È dunque una sfida nazionale, un tema da porre in cima a tutte le agende politiche dei partiti di maggioranza e opposizione sulla quale trovare una unità di intenti che duri negli anni. Potranno cambiare governi e maggioranze ma questo asse strategico andrebbe perseguito negli anni, per decenni, se vogliamo modificare l'attuale tendenza demografica.

Se si sceglie di sostenere il futuro dei bambini che abitano e abiteranno il nostro paese va chiusa la stagione dei bonus o dei provvedimenti una tantum: i servizi per l'infanzia vanno moltiplicati e resi accessibili a tutti. I servizi per l'infanzia, è bene ricordarlo, sono anche buona occupazione, consumi di valore per le famiglie, aumento dell'occupazione femminile e della produttività dell'intera economia del paese.

Non solo, per invertire il trend, occorre dare benessere alla vita dei giovani e delle coppie: significa buon lavoro, più partecipazione e valorizzazione dei talenti, più flessibilità  e modelli organizzativi a misura di persona, retribuzioni giuste e oneste nonché la possibilità di accedere a prestiti senza dover chiedere a garanzia il patrimoni dei genitori e, finalmente, una fiscalità a misura di famiglia. Un paese in cui le famiglie con figli sono quelle a maggior rischio di povertà è davvero una vergogna che contraddice tutto il quadro valoriale della nostra Carta costituzionale.

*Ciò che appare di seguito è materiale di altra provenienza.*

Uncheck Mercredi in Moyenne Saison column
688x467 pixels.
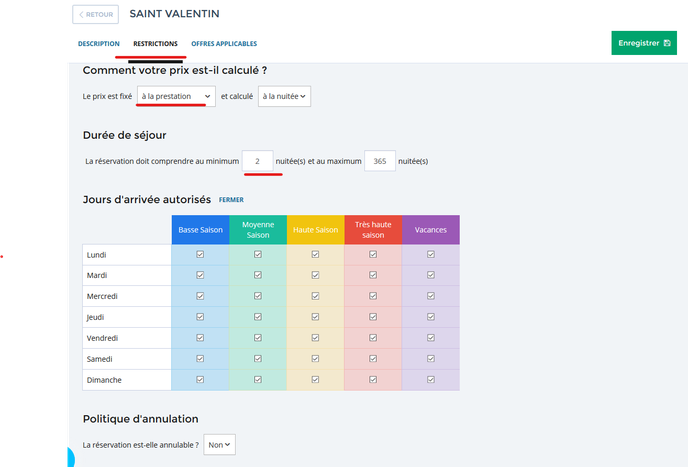258,296
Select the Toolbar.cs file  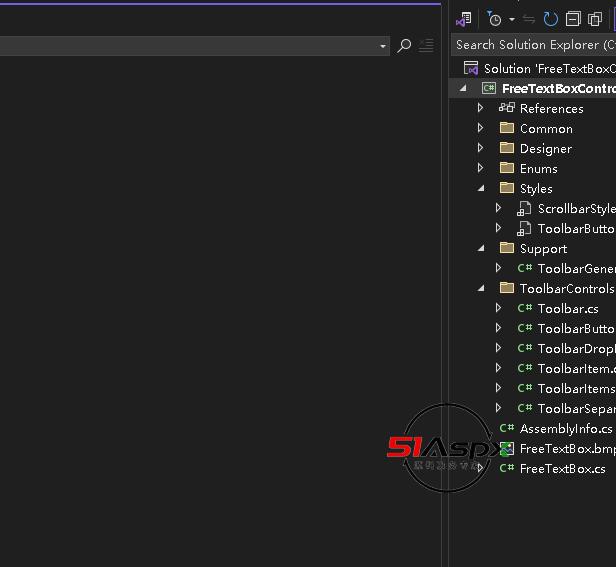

Non ultimo, una buona politica per gestire l'immigrazione di  giovani provenienti da altri paesi, di  famiglie con bambini, che è bene dirlo non modificherà il crollo di natalità, potrà solo attenuarla. Quando inizieremo a parlare con più serietà di come governare con saggezza e prudenza il fenomeno migratorio? Esso continuerà a farsi presente per decenni perché siamo di fronte ad un fenomeno strutturale difficilmente eludibile.